(Beginning of SELECTED EXTRACT)
Etta James’ performance of the poignant classic “At Last” was the testament to James” amazing vocal ability. Young and old people alike related as she joyfully sung about a love finally realized.
However, the soft image James potrayed in that song was far from the Etta James family and friends knew. The everchanging singer’s first hit was a racy R&B song of a sexual nature, and she was known to have a hot temper who had difficult relationships with her family, her men and the music industry. In addition to a well known temper, James’ drug habit often took center stage a chipped away at her talent.
The 73-year-old died on Friday at Riverside Community Hospital from complications of leukemia, with her husband and sons at her side, her manager, Lupe De Leon said.
“It’s a tremendous loss for her fans around the world,” he said. “She’ll be missed. A great American singer. Her music defied category.” James’ music and legacy will live on for many reasons. Maybe it was her anything goes attitude or her real-life flaws that made her and her music strike a cord with white and black audiences. It is surely what made her so dynamic as one of R&B, blues and rock ‘n’ roll’s underrated legends. “The bad girls … had the look that I liked,” she wrote in her 1995 autobiography, “Rage to Survive.” ”I wanted to be rare, I wanted to be noticed, I wanted to be exotic as a Cotton Club chorus girl, and I wanted to be obvious as the most flamboyant hooker on the street. I just wanted to be.” “Etta James was a pioneer. Her ever-changing sound has influenced rock and roll, rhythm and blues, pop, soul and jazz artists, marking her place as one of the most important female artists of our time,” said Rock and Roll Hall of Fame President and CEO Terry Stewart. “From Janis Joplin to Joss Stone, an incredible number of performers owe their debts to her. There is no mistaking the voice of Etta James, and it will live forever.”
(End of SELECTED EXTRACT)
• WHAT YOU SHOULD DO: Name every person mentioned by name in the Etta James article.
(Beginning of SOURCE INFORMATION)
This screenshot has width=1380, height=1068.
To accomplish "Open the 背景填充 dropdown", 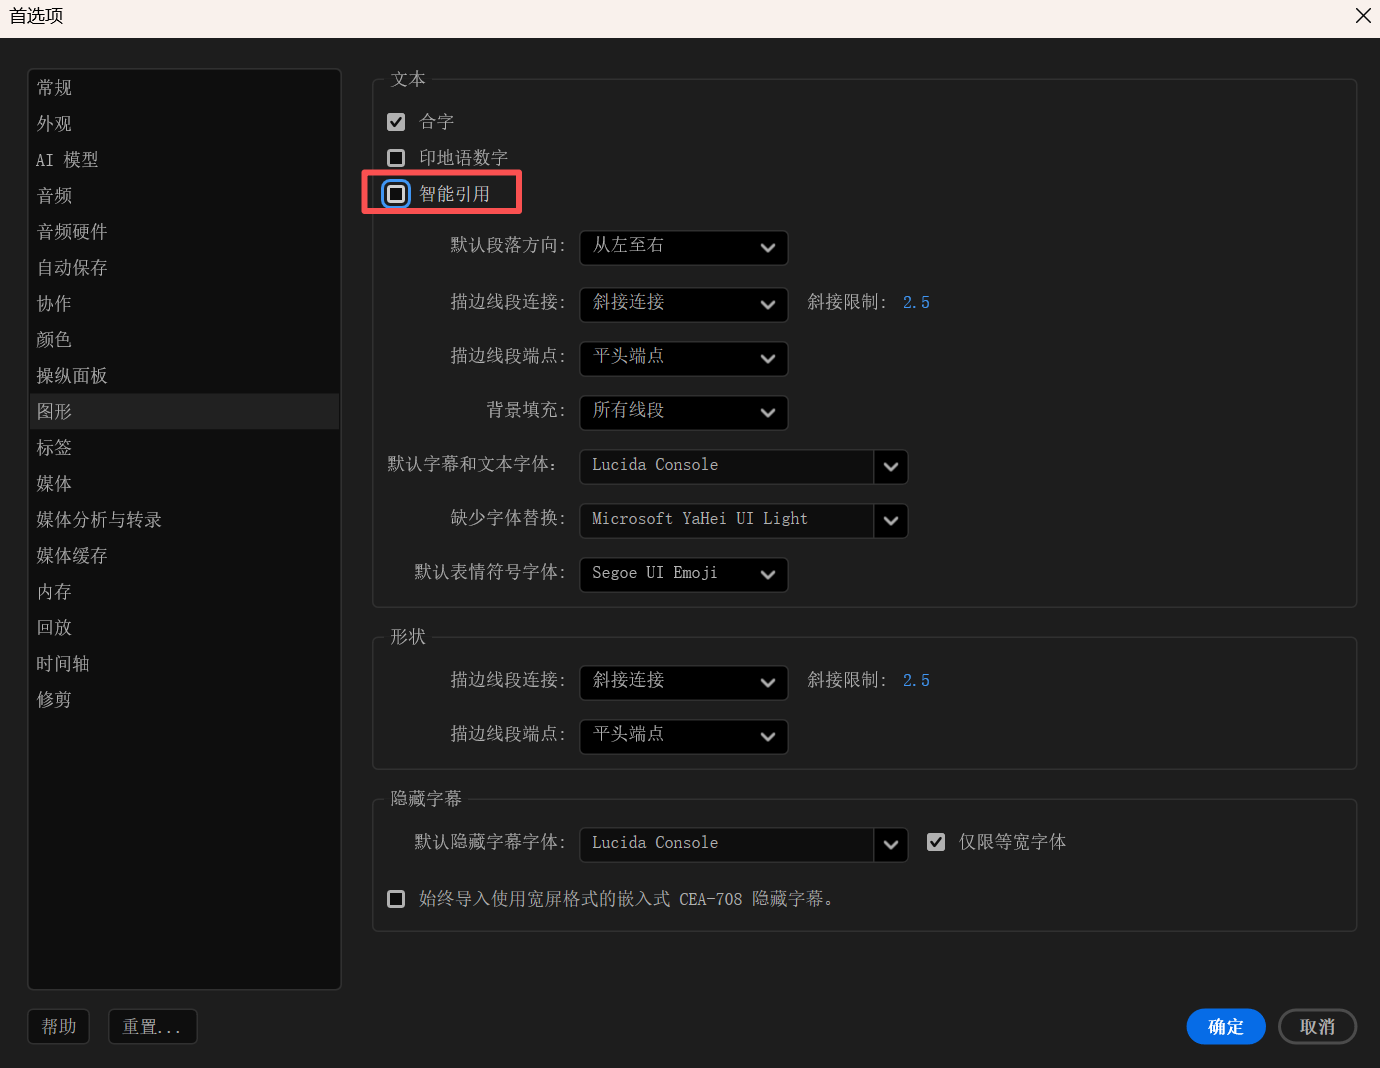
(End of SOURCE INFORMATION)
(Beginning of SOURCE INFORMATION)
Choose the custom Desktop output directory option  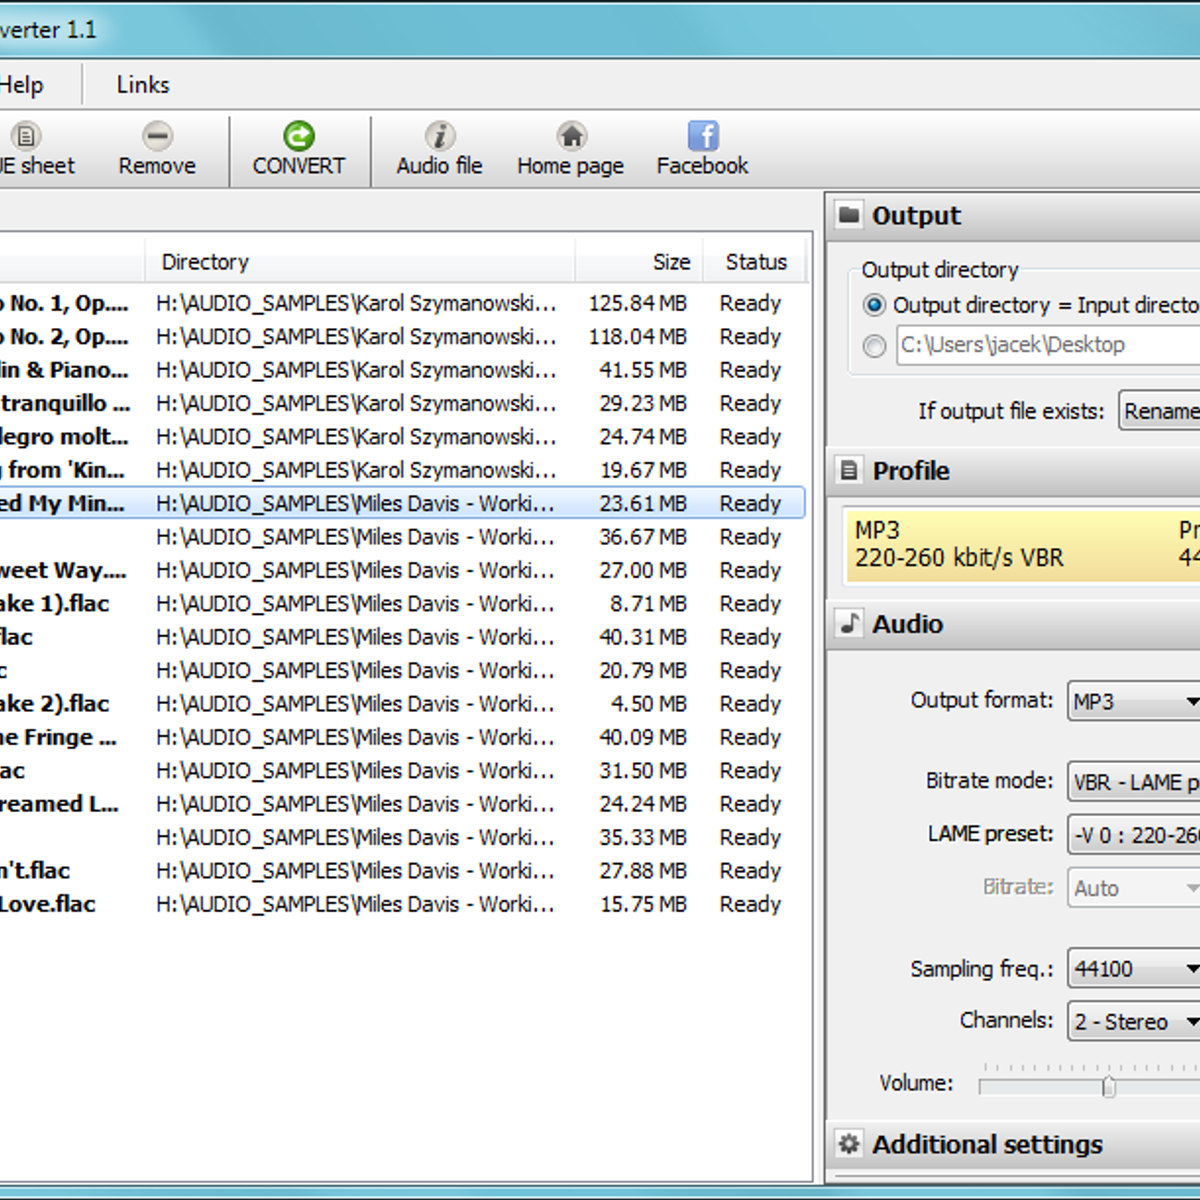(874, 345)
(End of SOURCE INFORMATION)
• REPLY: Etta James, Lupe De Leon, Terry Stewart, Janis Joplin, Joss Stone